▶ _Tasks and exercises_
• 1. According to the slope stability passage, what is the permanent displacement when the groundwater level is 0.7 m?
• 2. Please rewrite the stretch from "The permanent displacement obtained" through "of different methods." in the slope stability passage, putting "centrifuge model test" in place of "shaking table test".

▶ _Given passage_

Figure 11: Permanent displacements during the test. (a) Hw = 0 m. (b) Hw = 0.6 m. (c) Hw = 0.7 m. (d) Hw = 0.8 m.

As shown in Figure 11, the slope starts to slide at the groundwater level 0.6 m, and the safety factor is less than 1 at this time. Permanent displacement reaches the maximum value until the groundwater level is 0.8 m. The slope just slides but it does not collapse, and the slope is in a new equilibrium, which is usual in practical engineering. The safety factor will not be used for further evaluation of the slope stability when it is less than 1; however, the permanent displacement of the slope is accumulated. Therefore, the permanent displacement could be used for further evaluation of the slope stability. It is found that, with the increasing groundwater levels, the permanent displacement increases. The permanent displacement values will be 3.8 cm, 5.2 cm, and 8.3 cm, respectively, when the groundwater levels are 0.6 m, 0.7 m, and 0.8 m. It shows that the effect of the groundwater level on the permanent displacement should be paid more attention, and certain definitive steps should be taken to maintain the stability of the slope.

The permanent displacement obtained from the shaking table test is compared with that calculated by the simple calculation method, as shown in Figure 12.

Figure 12: Permanent displacements of different methods.

▶ _Information provided_
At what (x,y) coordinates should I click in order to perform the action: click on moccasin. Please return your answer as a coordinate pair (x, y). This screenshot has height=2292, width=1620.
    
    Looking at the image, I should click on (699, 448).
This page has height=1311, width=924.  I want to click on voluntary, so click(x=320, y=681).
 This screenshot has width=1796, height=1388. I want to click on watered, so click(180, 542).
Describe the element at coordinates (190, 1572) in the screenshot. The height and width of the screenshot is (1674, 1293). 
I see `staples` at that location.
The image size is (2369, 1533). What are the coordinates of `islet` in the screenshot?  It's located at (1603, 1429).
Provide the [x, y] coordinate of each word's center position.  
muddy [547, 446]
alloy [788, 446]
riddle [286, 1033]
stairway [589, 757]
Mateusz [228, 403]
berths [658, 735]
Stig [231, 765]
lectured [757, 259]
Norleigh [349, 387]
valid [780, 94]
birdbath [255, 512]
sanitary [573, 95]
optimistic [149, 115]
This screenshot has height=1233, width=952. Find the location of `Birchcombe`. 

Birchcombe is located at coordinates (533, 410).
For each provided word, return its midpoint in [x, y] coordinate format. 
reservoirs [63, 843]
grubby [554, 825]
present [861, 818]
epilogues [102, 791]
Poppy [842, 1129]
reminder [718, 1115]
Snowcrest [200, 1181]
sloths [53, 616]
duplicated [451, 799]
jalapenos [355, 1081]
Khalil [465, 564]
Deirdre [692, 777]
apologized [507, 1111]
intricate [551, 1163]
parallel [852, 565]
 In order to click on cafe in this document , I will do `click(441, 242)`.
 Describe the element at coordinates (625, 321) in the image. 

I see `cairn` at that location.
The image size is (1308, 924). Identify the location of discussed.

▶ _Per-task outputs_
• 1. 5.2 cm

• 2.
The permanent displacement obtained from the centrifuge model test is compared with that calculated by the simple calculation method, as shown in Figure 12.

Figure 12: Permanent displacements of different methods.